Catch the new advertisements rolled out by
Scudder Investments last weekend? The new ad recalls an earlier campaign used by Janus to communicate its stock research expertise. The only problem is that it contains a glaring error. In Scudder's case the ad asks, "How many lightning bolts does it take to change a stock market." In small print the ad explains the case of lightning destroying a chip plant that supplied a Swiss cell phone giant.
"In this case, just one," it reads. "Lightning destroyed the New Mexico chipmaker that supplied a Swiss cell phone giant. Practically overnight, stocks for the whole sector flip-flopped and the market leader became the market loser. It's another example of how global economies are connected. So your investment company had better be, too. And Scudder is."
Never heard of a Swiss cell phone giant? Neither had we. The problem with the research expertise shown in the ad is that the cell phone maker was Swedish, not Swiss. The ad is referring to a March 1990 fire at a Phillips Electronics plant in New Mexico that supplied chips for Ericsson cell phones.

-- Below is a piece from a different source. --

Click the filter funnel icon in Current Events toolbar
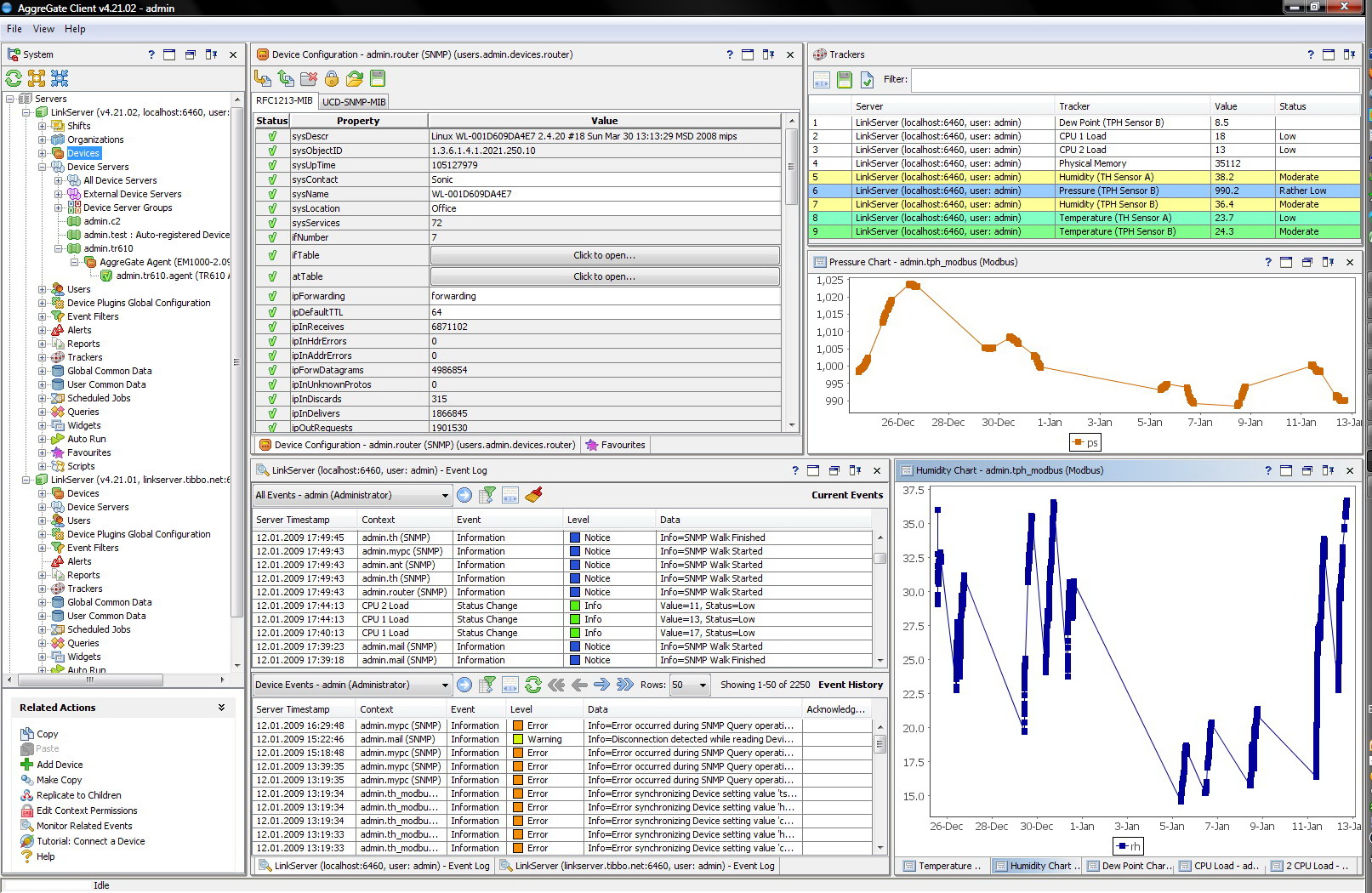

The fire did indeed disrupt Ericsson's plans; the company cut its production targets to 45 million to 50 million phones from up to 65 million after the fire.

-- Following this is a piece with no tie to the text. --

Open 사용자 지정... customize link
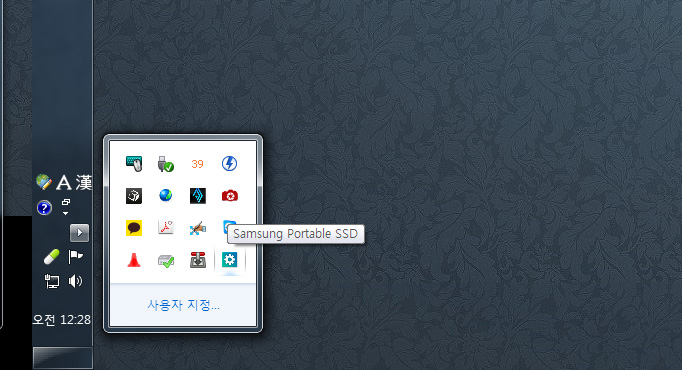Screen dimensions: 682x370 point(183,305)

Scudder officials have admitted that the ad should have read Swedish rather than Swiss. The error, Scudder officials told Reuters, cropped up somewhere between the first draft and the final production copy. Ironically, Scudder's corporate parent, Zurich, is a Swiss company.
We noticed the ad in last weekend's issue of Business Week. It also ran in papers such as the Wall Street Journal this week before the error was caught. The ad was created by
Foote Cone and Belding and is part of a campaign rebranding the firm from Scudder Kemper to Scudder Investments.